**Activity:**
Reproduce the data below word for word.

Saved entries
Segment Open
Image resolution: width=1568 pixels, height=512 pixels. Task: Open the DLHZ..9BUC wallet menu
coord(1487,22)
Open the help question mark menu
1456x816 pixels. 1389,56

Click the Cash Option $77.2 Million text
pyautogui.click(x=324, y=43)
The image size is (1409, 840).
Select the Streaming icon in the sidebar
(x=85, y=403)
Segment Closed
**Your solution:**
Image resolution: width=1568 pixels, height=512 pixels. Task: Open the DLHZ..9BUC wallet menu
coord(1487,22)
Open the help question mark menu
1456x816 pixels. 1389,56

Click the Cash Option $77.2 Million text
pyautogui.click(x=324, y=43)
The image size is (1409, 840).
Select the Streaming icon in the sidebar
(x=85, y=403)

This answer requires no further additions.